Enter mode 2027. Mode 2027 is a proposal for grapheme support in terminals. This proposal is from the author of the Contour terminal. The idea is that a program running in a terminal can notify the terminal that it wishes to operate with full support for grapheme clustering, and this feature can be turned on and off. The running program can also query the terminal to see if it supports this feature.
I recently implemented support for mode 2027 in my terminal and you can see it working below. With mode 2027 off, the cursor moves to column 5 after the farmer emoji (width of 4). With mode 2027 on, the cursor moves to column 3 (width of 2).
Terminal Comparison
The table below shows the reported width of "🧑🌾" by various terminals. For each terminal, I used the latest version I could find as of October 2, 2023. I put my own terminal first in the list but otherwise listed them alphabetically.
Terminal | Width | Mode 2027 | Notes |
---|---|---|---|
Ghostty | 2 | ✅ | Falls back to wcwidth if mode 2027 is disabled |
Alacritty | 4 | ❌ | Doesn't support shaping, displays as two separate emoji |
Contour | 2 | ✅ | Invented Mode 2027, always performs grapheme clustering |
Foot | 2 | ✅ | Falls back to wcwidth if mode 2027 is disabled |
Gnome | 4 | ❌ | Doesn't support shaping, displays as two separate emoji |
iTerm | 2 | ❌ | Always performs grapheme clustering |
Kitty | 4 | ❌ | |
Tmux | 4 | ❌ | Particularly fun when this doesn't match the terminal emulator |
Terminal.app | 6 | ❌ | 🤡 Living in its own cursed little world |
Warp | 4 | ❌ | Doesn't support shaping, displays as two separate emoji |
Wezterm | 2 | ✅ | Always performs grapheme clustering |
Windows Terminal | 5 | ❌ | 🧐 Considers ZWJ one cell, displays as two separate emoji |
Xfce | 4 | ❌ | Doesn't support shaping, displays as two separate emoji |
xterm | 4 | ❌ | Doesn't support shaping, displays as two separate emoji |
Mode 2027 support is still rare and relatively unsupported. Its interesting to see however the variance in reported width across all terminals. "2" and "4" are both understandable values. The terminals reporting "5" and "6" are living a weird reality.
One special challenge is terminal multiplexers such as tmux or zellij.
Notice above that tmux uses wcwidth
and thus moves the cursor forward by
four. But tmux itself lives in a terminal emulator which also sees the value
when printed. If tmux and the terminal don't match, the cursors become out
of sync and the resulting bugs can be comical3.
What Can Program Authors Do Today?
If you're the author of a program that runs in a terminal (text editor, CLI, TUI, etc.), there are things you can do today to handle grapheme clusters more appropriately.

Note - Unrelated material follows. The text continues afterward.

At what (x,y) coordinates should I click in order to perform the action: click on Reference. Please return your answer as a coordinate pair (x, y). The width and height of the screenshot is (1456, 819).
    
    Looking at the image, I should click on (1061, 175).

One, you can just not care. If your program doesn't need to keep track of where the cursor is, doesn't need to manually line-break, etc. then you can simply not care and let the terminal do whatever it does.
Two, you can and should query for mode 2027 support and try to use mode 2027
if it works. You can query for mode 2027 support using the standard sequence
DECRQM (request mode): CSI ? 2027 $ p
.
Three, you can query the cursor position after outputing a series of text
using CSI 6 n
. The terminal will then report where the cursor is and you
can use this to calculate the width of your text.

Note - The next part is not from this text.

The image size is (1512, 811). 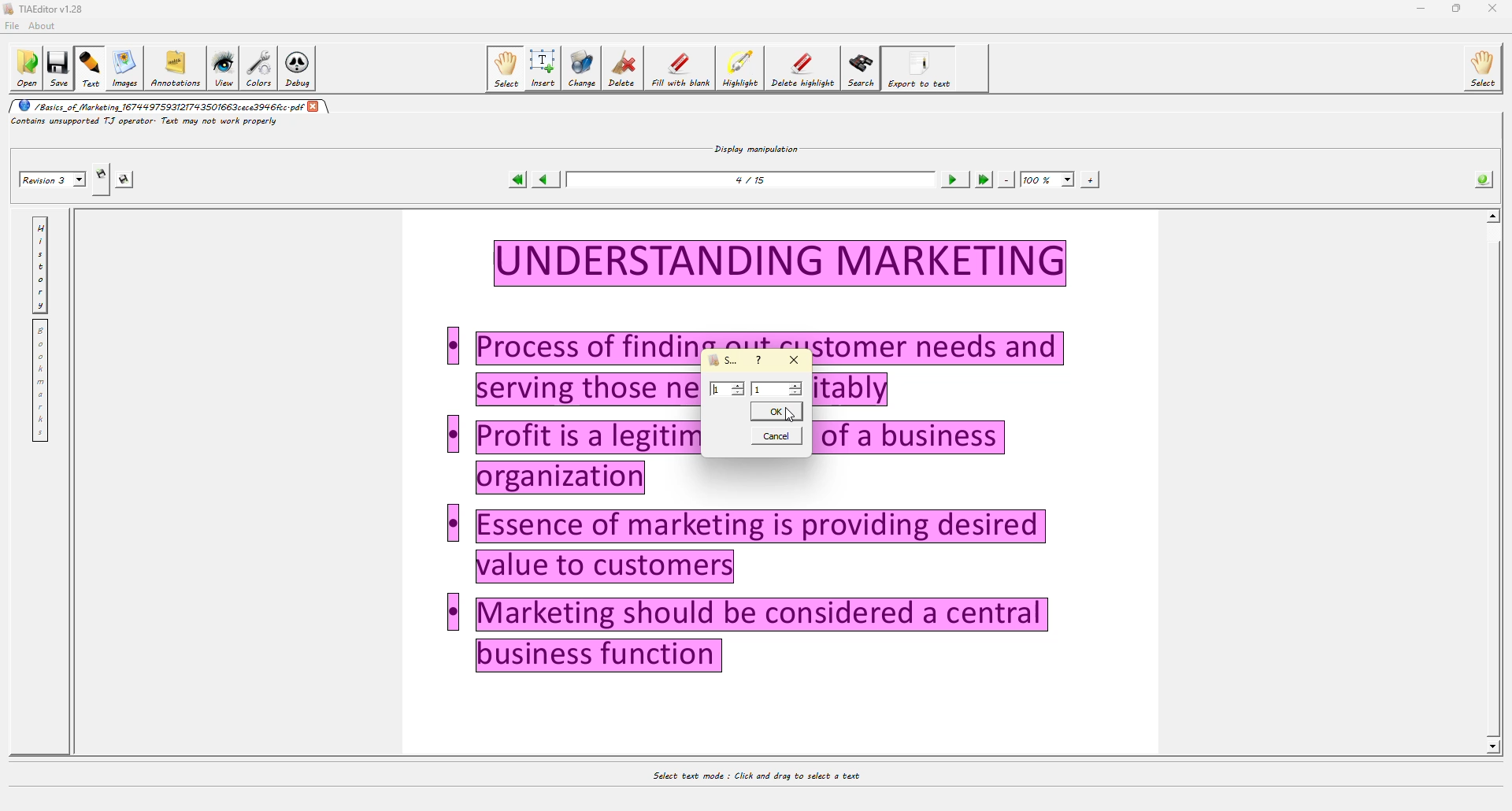 What do you see at coordinates (124, 69) in the screenshot?
I see `images` at bounding box center [124, 69].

What you should not do is assume wcwidth
behavior or grapheme
clustering behavior. You can see from the table in the previous section
that either assumption would be wrong across multiple terminal emulators,
even if you only consider the popular or mainstream ones.

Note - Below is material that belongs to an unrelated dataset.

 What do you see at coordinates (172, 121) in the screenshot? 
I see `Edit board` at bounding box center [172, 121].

Hopefully in the future more terminals and terminal programs will support mode 2027 and proper grapheme clustering. As noted earlier, this doesn't just impact "cute" features such as emoji but also affects various world languages such as Arabic.
If you're not a terminal or terminal program author, hopefully you found this blog post insightful. Implementing a terminal emulator was certainly eye-opening for me to see the complexities in text processing and the burden of legacy behaviors.
I also want to give a quick shout out to Christian Parpart for proposing mode 2027. Christian is the first person I saw very publicly talk about the issues with grapheme clusters and terminals and also decided to try to do somthing about it. Thank you!